House Speaker Mike Chenault said the plan is for the bill to reach the floor on Wednesday for debate over amendments and a vote as soon as possible.
House approval of the bill would set up a showdown with the Senate. Leaders of the Senate have consistently said they are not interested in rolling back the state's oil taxes before the Legislature adjourns for the year on April 17.
At stake is an oil tax system that's brought billions of dollars to the state treasury since it passed in 2007. It stands among the biggest legacies of Sarah Palin's time as governor. Palin's former lieutenant governor, Gov. Sean Parnell, is leading the attempt to roll it back, saying he's become convinced it hurts investment.
It's not clear that Parnell has enough support for his plan to pass in the House. He'll need to lobby lawmakers in the coming days to ensure he does have the votes. The House Finance Committee erupted into debate on the proposal Monday, with Democrats saying Parnell failed to make the case.

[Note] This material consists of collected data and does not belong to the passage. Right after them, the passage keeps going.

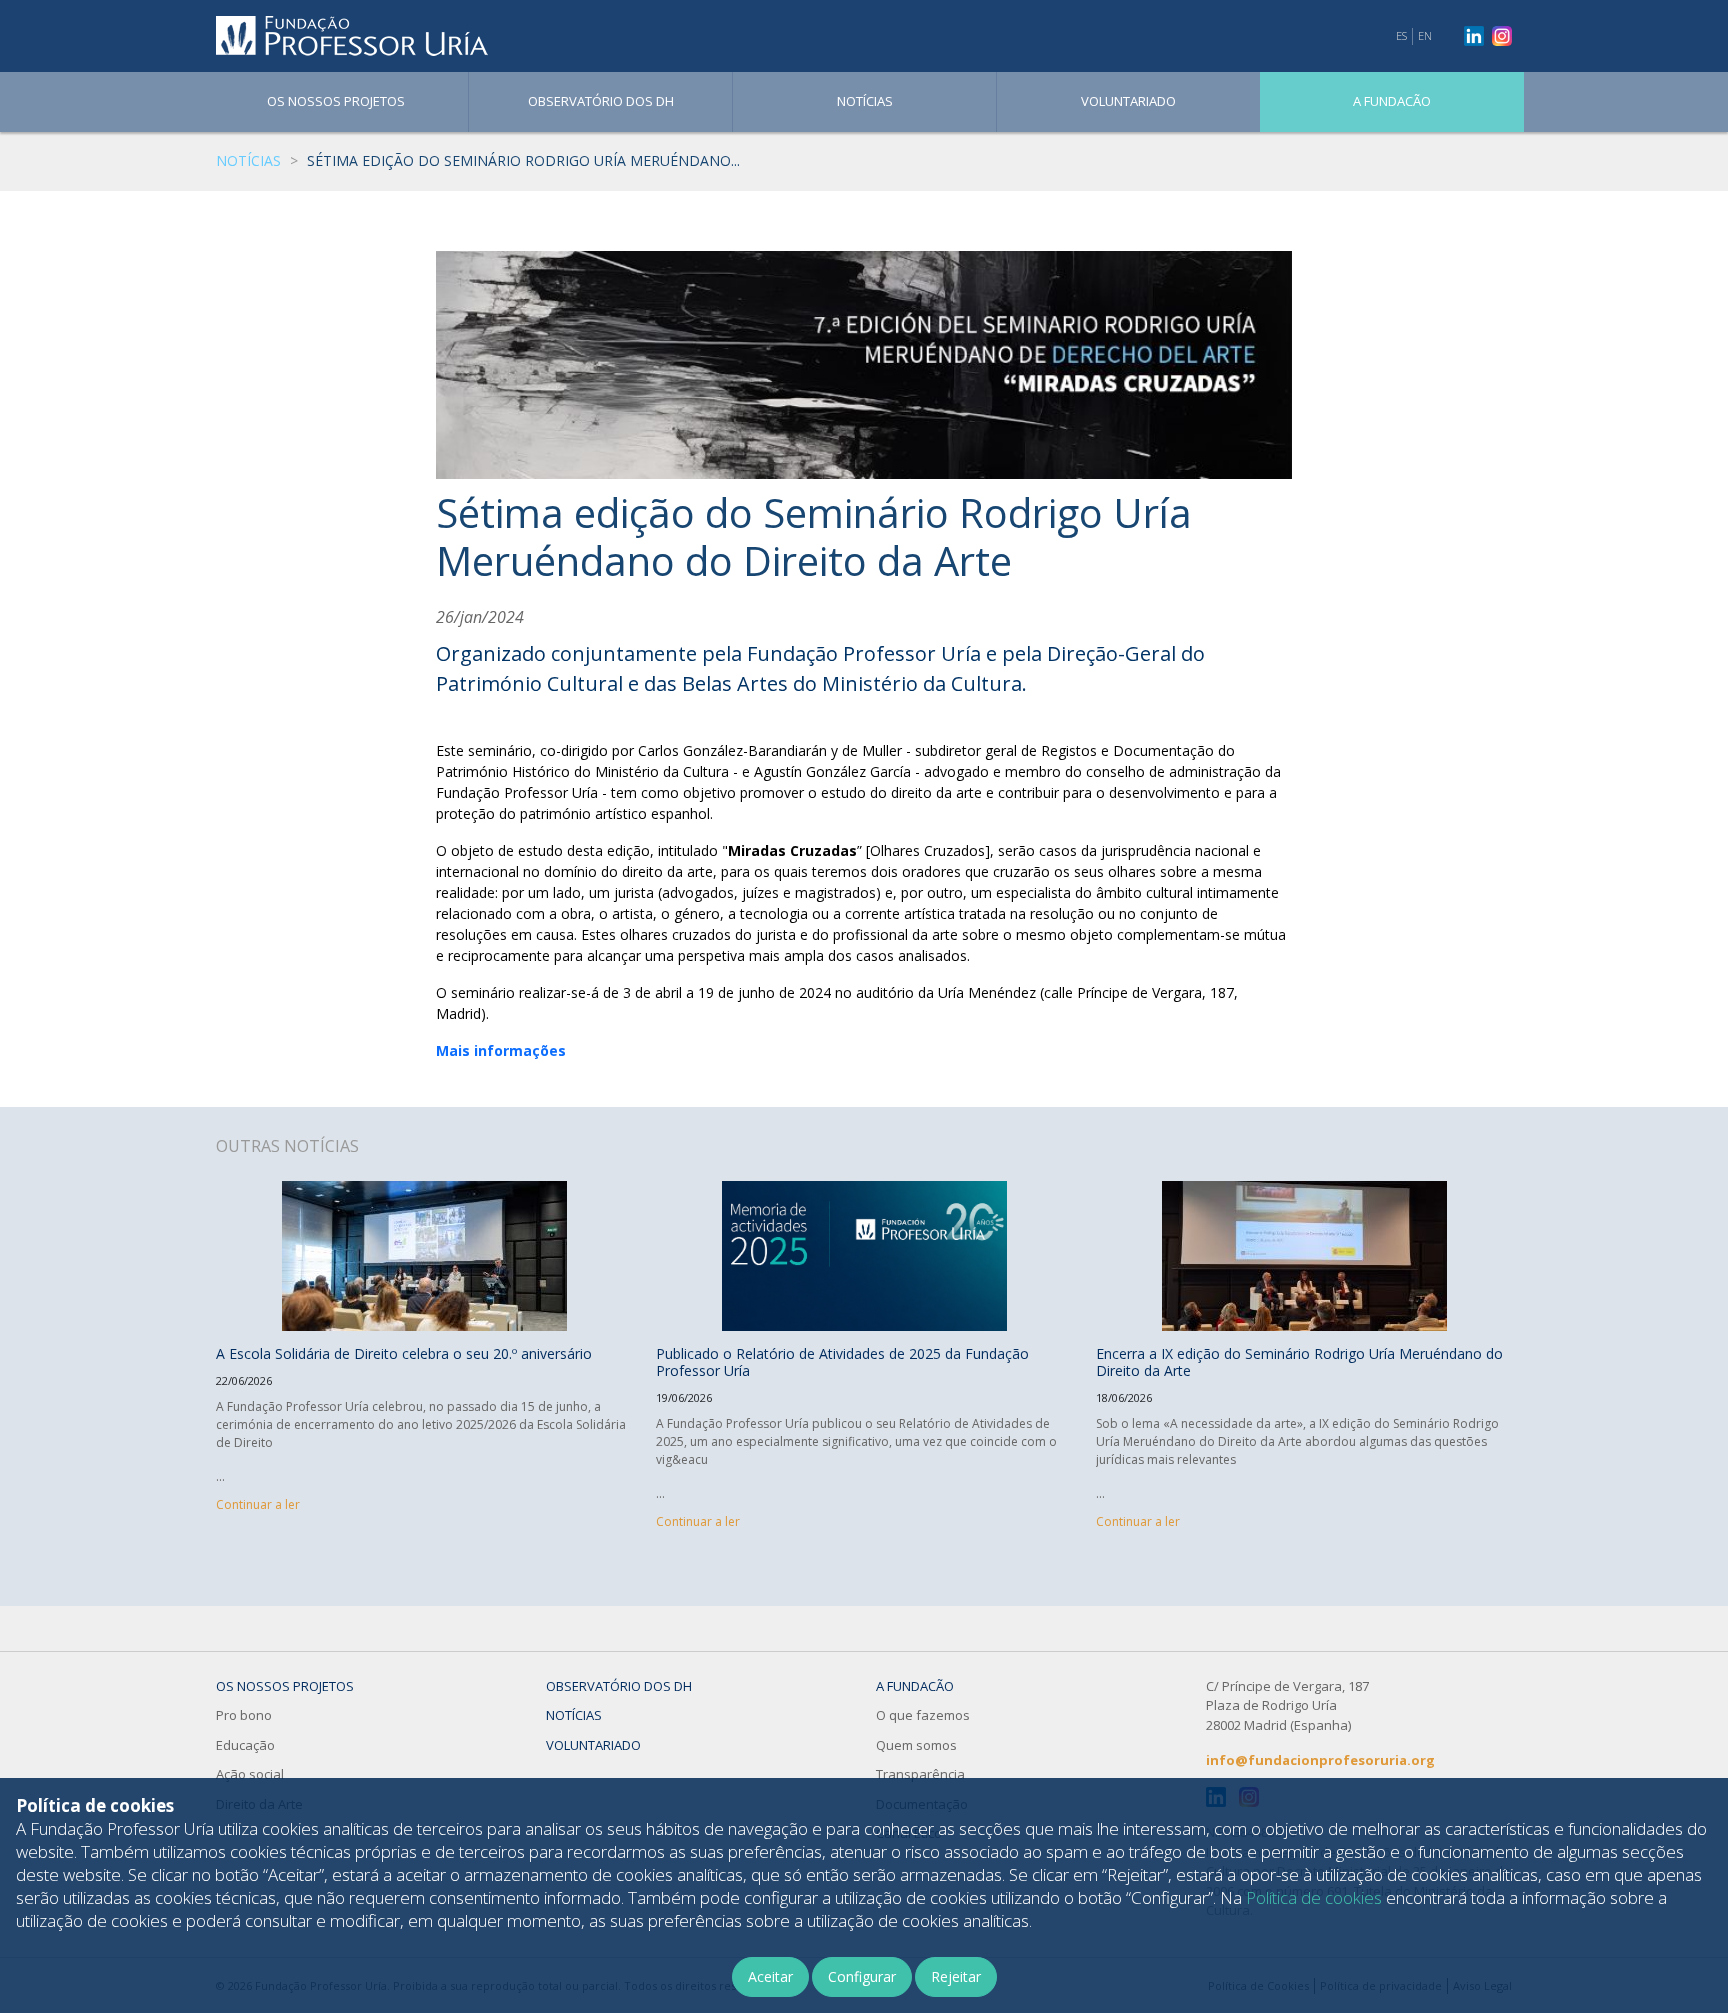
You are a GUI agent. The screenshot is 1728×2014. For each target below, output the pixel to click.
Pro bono (244, 1715)
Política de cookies (1314, 1897)
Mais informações (501, 1050)
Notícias (865, 101)
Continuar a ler (258, 1504)
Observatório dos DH (601, 101)
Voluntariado (1128, 101)
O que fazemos (923, 1715)
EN (1425, 35)
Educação (245, 1745)
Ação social (250, 1774)
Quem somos (916, 1745)
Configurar (862, 1976)
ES (1401, 35)
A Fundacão (1392, 101)
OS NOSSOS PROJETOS (336, 101)
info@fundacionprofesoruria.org (1320, 1760)
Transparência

Anchorage Democratic Rep. Mike Doogan said no one's offered any evidence that giving up a billion dollars or more each year in taxes would lead to anywhere near enough new drilling to balance it out.
"Do you have some information that's going to tell us that if we spend $5 billion or $10 billion that in five years we're going to get the equivalent amount of oil in the pipeline?" Doogan asked Parnell's revenue commissioner on Monday.